GAO Pegs Medicare Fraud At $48 Billion In 2010

imageFradulent or improper payments accounted for roughly $48 billion of Medicare’s $507 billion budget in 2010, according to a report issued by the Government Accountability Office (GAO). “Medicare remains on a path that is fiscally unsustainable over the long term,” the report states. “This fiscal pressure heightens (the Centers for Medicare & Medicaid Services') challenges to reform and refine Medicare’s payment methods to achieve efficiency and savings and to improve its management, program integrity, and oversight of patient care and safety.” Prepared for a House Energy and Commerce Oversight Subcommittee hearing on Medicare and Medicaid fraud, the report indicates that CMS has made progress in improving efficiencies, notably in its competitive bidding program for durable medical equipment and the transfer of fee-for-service claims administration to new Medicare Administration Contractors. However, the GAO cites as a pressing concern its discovery of “ pervasive internal control deficiencies in CMS’ management of contracts that increased the risk of improper payments.” Specific actions for CMS, recommended by the GAO to refine payment methods and to encourage efficient provision of services, are contained in the report.

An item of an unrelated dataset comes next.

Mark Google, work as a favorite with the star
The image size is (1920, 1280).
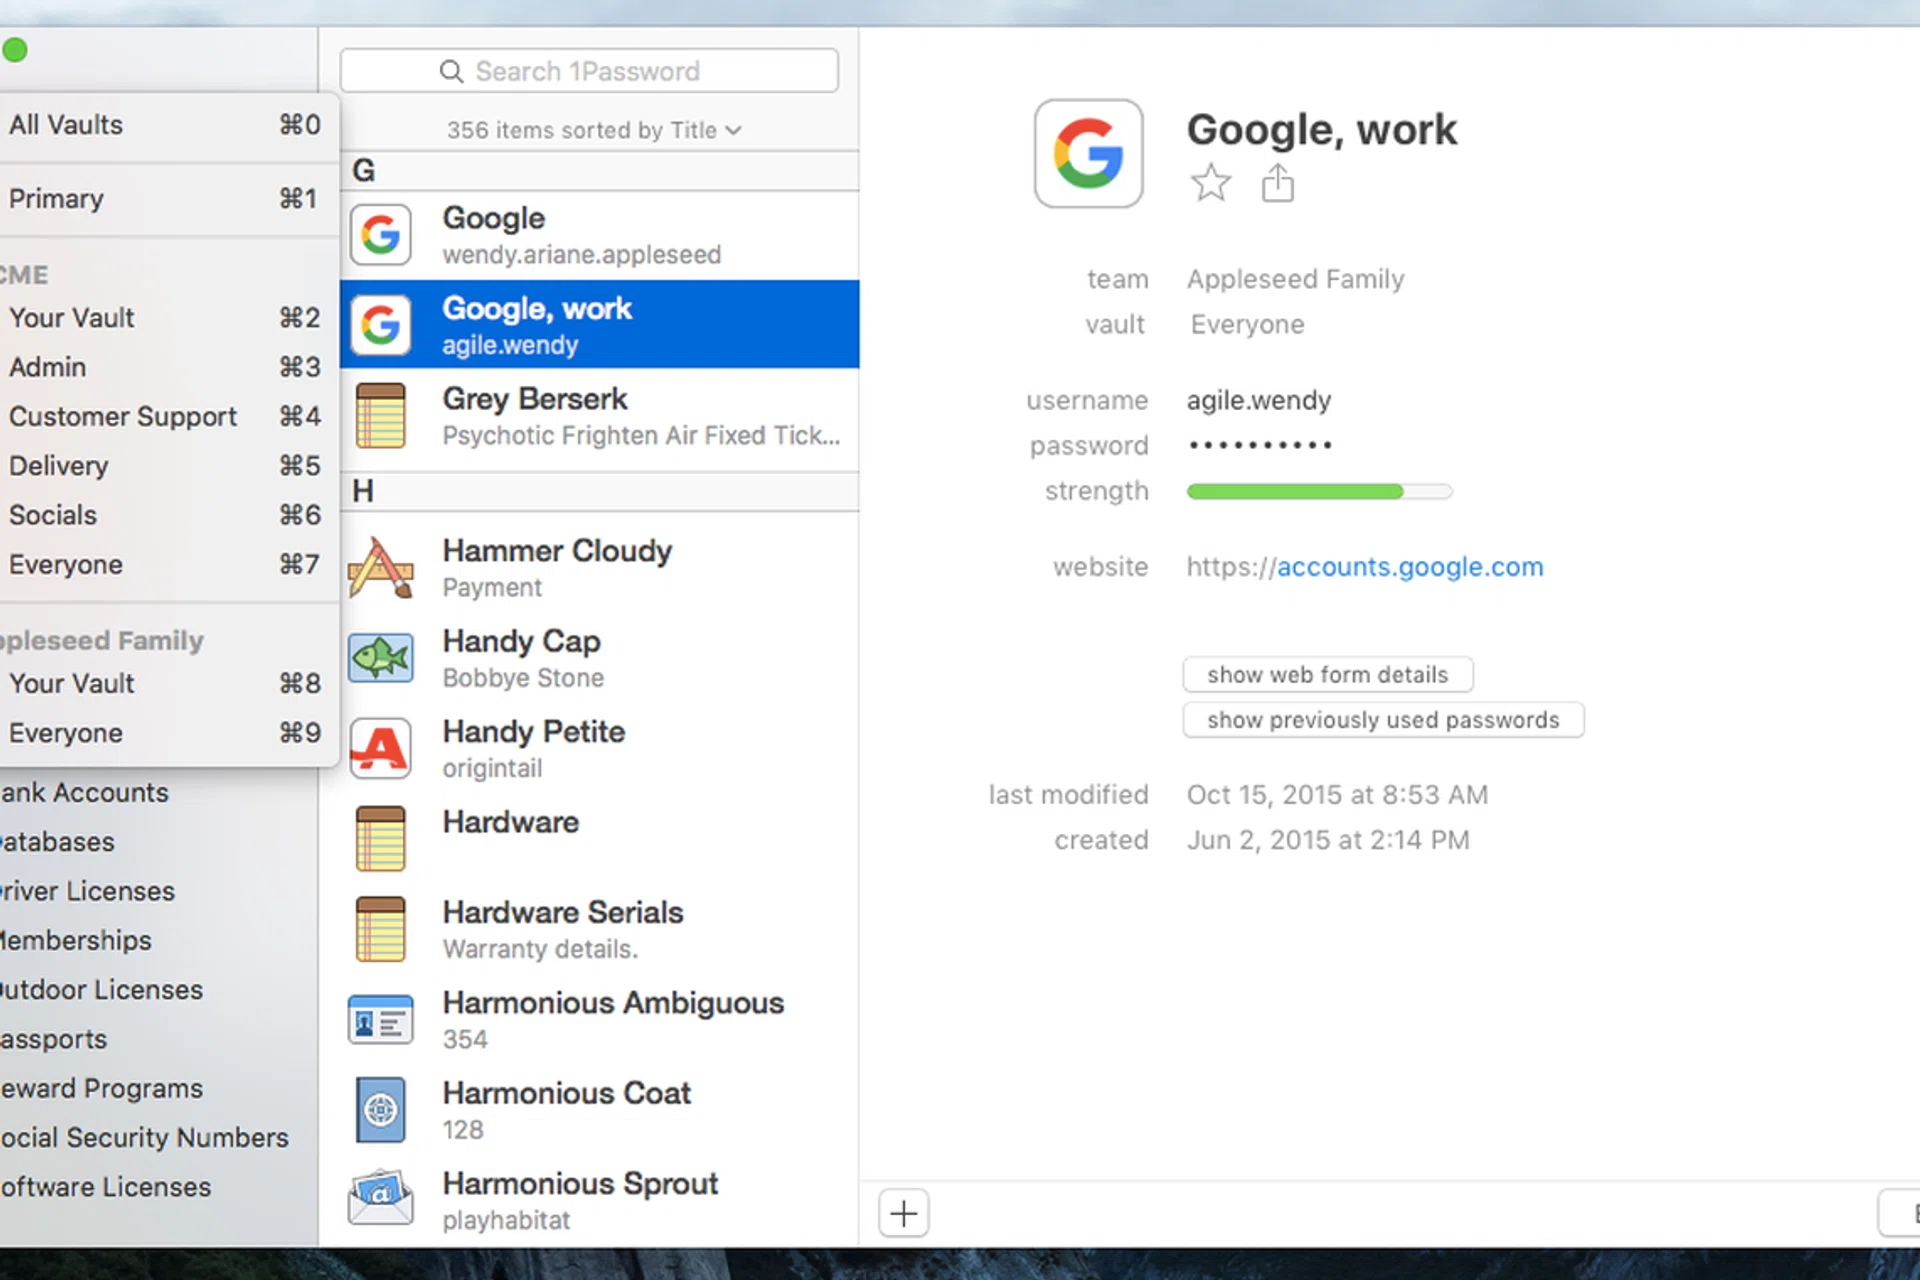(1210, 183)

Such actions include ensuring the implementation of an effective physician profiling system and managing payments for services; imaging falls into the latter category. The GAO also urges CMS to systematically apply payment changes to reflect efficiencies achieved by providers when services are commonly furnished together; and to refining the geographic adjustment of physician payments by revising the physician payment localities using an approach uniformly applied to all states and based on current data. In a testimony before the subcommittee, GAO Healthcare Director Kathleen King noted that CMS must take further action to establish policies to improve contract oversight. Better targeting of reviews of claims for services with high rates of improper billing, along with improvements the monitoring of nursing homes with serious care problems, are also warranted, King observes.